Dependence of thermal roughness length on friction velocity across land cover types: A synthesis analysis using AmeriFlux data

Abstract

Using AmeriFlux data from 74 eddy covariance sites, we present a synthesis of the dependence of thermal roughness length on friction velocity across five land covers types, including deciduous broadleaf forests, evergreen needleleaf forests, croplands, grasslands, and shrublands. To analyze patterns in thermal roughness length, we estimate the ratio of momentum to thermal roughness lengths (kB−1) at half hourly scales. Because kB−1 cannot be directly measured, we infer kB−1 from surface flux and meteorological measurements using Monin-Obukhov similarity theory.
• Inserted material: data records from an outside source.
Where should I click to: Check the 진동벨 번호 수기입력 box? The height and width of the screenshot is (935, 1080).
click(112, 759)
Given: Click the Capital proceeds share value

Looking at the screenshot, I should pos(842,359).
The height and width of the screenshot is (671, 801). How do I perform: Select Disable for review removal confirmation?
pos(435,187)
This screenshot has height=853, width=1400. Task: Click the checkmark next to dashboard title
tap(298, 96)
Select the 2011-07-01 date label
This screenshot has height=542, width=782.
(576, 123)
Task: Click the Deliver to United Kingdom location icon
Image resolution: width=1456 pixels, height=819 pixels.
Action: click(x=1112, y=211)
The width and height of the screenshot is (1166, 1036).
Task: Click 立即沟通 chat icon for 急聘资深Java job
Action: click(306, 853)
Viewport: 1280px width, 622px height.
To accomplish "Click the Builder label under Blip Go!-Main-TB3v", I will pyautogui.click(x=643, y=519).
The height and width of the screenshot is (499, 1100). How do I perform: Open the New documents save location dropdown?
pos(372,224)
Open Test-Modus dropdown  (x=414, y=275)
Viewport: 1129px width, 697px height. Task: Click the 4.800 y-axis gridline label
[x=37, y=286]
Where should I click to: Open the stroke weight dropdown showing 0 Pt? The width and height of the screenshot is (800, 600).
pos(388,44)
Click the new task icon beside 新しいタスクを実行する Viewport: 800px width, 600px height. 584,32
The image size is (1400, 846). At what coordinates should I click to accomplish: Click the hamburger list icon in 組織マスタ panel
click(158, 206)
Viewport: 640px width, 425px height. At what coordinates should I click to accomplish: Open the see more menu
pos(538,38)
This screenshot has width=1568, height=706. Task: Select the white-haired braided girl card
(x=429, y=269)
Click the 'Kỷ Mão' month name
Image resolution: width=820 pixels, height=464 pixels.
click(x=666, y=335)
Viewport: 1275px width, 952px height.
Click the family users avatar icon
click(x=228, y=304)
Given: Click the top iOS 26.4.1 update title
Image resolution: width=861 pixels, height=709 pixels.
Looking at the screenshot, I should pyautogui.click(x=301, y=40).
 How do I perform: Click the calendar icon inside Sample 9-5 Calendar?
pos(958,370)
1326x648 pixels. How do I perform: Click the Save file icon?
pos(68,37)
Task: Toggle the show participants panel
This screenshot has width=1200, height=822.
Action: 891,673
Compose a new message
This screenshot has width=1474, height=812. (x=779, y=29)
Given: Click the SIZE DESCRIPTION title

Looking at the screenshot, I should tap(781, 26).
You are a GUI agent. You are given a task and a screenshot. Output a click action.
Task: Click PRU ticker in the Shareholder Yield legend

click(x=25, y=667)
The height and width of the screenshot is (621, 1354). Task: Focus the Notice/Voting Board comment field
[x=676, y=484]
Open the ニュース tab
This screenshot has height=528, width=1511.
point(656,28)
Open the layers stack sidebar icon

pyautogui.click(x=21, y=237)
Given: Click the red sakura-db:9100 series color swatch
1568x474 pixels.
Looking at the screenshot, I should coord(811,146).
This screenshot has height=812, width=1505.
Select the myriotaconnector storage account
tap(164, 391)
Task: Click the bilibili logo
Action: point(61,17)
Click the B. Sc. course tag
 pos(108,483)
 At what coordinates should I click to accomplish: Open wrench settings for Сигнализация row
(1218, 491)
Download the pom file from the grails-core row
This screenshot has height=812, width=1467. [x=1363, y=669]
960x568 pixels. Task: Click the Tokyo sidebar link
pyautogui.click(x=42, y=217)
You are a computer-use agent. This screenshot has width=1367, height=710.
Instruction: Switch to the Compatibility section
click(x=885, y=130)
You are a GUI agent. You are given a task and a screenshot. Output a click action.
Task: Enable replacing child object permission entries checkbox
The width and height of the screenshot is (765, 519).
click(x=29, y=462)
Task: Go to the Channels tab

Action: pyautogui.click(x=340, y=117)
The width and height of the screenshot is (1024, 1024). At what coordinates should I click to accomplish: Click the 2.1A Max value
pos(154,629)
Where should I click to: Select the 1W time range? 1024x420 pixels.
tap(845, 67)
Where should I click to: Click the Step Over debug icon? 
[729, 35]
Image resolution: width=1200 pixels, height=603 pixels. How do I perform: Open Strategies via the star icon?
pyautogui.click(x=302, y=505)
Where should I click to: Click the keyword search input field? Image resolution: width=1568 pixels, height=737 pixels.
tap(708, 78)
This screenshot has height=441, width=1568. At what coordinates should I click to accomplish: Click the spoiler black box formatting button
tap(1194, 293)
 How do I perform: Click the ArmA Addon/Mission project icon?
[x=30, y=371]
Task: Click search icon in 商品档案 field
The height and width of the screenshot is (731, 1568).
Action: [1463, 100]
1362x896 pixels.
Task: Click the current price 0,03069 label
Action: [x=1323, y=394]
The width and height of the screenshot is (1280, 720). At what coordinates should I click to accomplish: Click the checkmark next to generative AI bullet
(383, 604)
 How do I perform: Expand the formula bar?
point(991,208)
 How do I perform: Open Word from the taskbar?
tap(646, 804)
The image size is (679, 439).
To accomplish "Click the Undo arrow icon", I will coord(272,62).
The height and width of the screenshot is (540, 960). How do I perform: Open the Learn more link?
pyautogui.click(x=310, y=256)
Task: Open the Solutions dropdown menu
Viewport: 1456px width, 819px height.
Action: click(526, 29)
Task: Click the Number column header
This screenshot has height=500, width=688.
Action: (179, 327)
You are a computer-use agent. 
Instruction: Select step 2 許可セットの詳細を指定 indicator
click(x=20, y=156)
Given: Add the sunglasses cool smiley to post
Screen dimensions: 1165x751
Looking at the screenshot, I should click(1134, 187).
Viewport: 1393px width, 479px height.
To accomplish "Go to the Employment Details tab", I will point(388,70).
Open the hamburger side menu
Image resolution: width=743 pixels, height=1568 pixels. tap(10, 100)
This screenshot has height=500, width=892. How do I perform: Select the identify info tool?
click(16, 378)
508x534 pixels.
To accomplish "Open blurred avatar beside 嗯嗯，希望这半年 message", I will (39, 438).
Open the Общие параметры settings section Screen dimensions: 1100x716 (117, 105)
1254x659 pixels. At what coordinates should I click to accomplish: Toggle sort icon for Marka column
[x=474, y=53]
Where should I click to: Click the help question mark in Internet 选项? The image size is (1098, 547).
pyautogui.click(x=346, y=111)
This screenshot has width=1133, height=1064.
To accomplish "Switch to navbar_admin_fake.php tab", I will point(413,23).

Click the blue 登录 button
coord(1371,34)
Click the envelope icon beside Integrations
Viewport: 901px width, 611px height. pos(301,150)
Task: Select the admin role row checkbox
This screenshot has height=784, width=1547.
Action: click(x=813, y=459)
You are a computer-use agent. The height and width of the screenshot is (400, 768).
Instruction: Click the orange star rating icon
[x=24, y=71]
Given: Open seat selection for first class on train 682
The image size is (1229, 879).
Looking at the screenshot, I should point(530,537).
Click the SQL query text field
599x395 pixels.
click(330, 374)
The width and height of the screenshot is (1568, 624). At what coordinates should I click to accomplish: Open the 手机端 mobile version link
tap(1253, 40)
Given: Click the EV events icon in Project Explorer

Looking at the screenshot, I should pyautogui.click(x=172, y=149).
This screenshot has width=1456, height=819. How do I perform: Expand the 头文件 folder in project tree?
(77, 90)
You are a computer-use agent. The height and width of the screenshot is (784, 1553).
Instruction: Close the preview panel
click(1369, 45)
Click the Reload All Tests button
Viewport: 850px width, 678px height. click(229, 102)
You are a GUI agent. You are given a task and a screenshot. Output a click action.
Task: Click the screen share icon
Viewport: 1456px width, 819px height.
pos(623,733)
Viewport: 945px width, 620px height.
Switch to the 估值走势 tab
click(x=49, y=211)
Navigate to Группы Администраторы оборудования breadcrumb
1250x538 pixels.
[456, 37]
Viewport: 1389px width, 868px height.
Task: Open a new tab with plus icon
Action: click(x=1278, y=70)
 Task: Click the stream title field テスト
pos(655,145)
The inferred kB−1 is moderately correlated with the measured friction velocity over two of the land cover types—grasslands and shrublands—but weakly correlated at croplands and forests, suggesting that kB−1 varies with friction velocity over bluff body surfaces, but not over tightly packed, permeable canopies, such as forests and croplands. This is consistent with previous work showing contrasting turbulent structures over sparse and dense vegetation canopies. To determine how this degree of correlation affects the modeling of kB−1, we estimate kB−1 using four common models, specifically those with friction velocity dependencies, and find that no single model works the best across land covers.